Apple vs The Senate? The United States Senate is in the process of creating and proposing new legislation intended to ‘foster competition’ and prevent tech giants from abusing their market power. The proposed laws are the Open Markets Act and the American Innovation and Choice Online Act. The reason these proposed laws are notable is that they could potentially force Apple to allow sideloading on iOS.

Sideloading is the process of installing applications from third party sources. In other words, consumers could choose to install Apps from third party App Stores and developers could choose to distribute their apps outside of the official iOS App Store. This would achieve the objectives to some degree of the proposed legislation. But Apple argues that the laws are a double-edged sword.

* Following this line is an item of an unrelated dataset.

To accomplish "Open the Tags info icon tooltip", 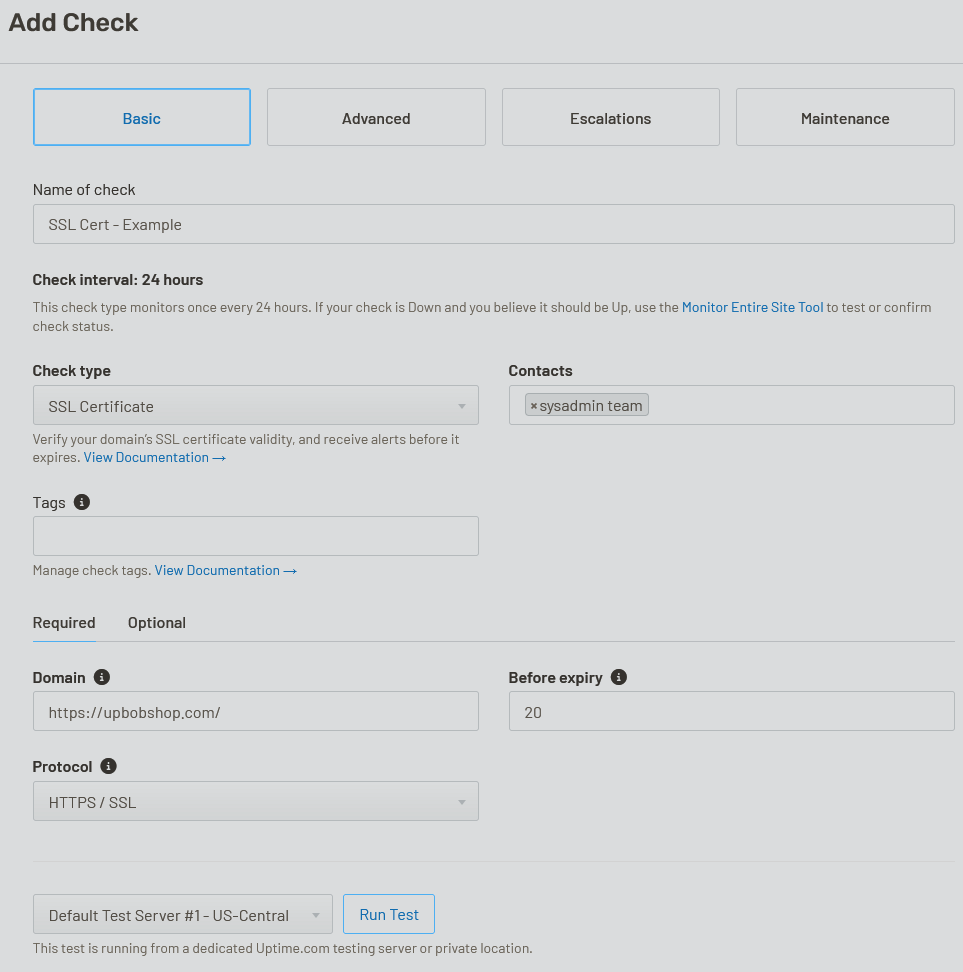I will (81, 502).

If sideloading is implemented on the iPhone, it will essentially create a fragmented App distribution model. And unfortunately, this will come with undesirable consequences. For example:

  • Apple won’t be able to require developers to follow strict privacy guidelines or implement privacy features such as App Tracking Transparency. This will make it easier for rogue developers to access personal data by removing the customer’s ability to act as a data controller
  • All Apps that go through the App Store (including App updates) are screened and vetted by Apple for malware to ensure they work as intended. That will no longer be possible if Apps are distributed across numerous stores. The App Store isn’t perfect of course, no system is. But the alternative will be an unknown magnitude worse. Probably significantly worse given that 98% of malware on mobile devices is found only on Android at present
  • It will take away the choice for consumers to pick a fully curated and vetted platform. At the moment if consumers prefer a platform with multiple App distribution methods, Android is available as a significant and dominant competitor with many vendors offering a wide variety of entirely unique smartphone experiences
  • Even if a consumer can opt-out of sideloading, employers, educators and perhaps government bodies may choose to only distribute their App on a third party store. Essentially forcing customers to enable sideloading if they can’t find a mandatory App they need on the first party store

In a letter to the Senate from Apple’s Senior Director of Government Affairs, Timothy Powderly, the tech giant outlines its position:

These bills will reward those who have been irresponsible with users’ data and empower bad actors who would target consumers with malware, ransomware, and scams. The bills put consumers in harm’s way because of the real risk of privacy and security breaches. In addition to making privacy and security protections nearly impossible to defend, the bills would actually allow predators and scammers to side-step Apple’s privacy and security protections completely. This circumvention is possible because the bills would mandate “sideloading,” or the direct installation of software from the internet in a way that circumvents the privacy and security protections Apple has designed, including human review of every app and every app update.

Apple, Via MacRumors

There are of course some positive arguments for sideloading. Perhaps lower prices for Apps if commissions are no longer split for instance (though I highly doubt most developers will pass on the savings). But on balance, the AppleTLDR position is firmly against sideloading. Alternative payment models is an entirely different subject of course but that’s a debate for another day.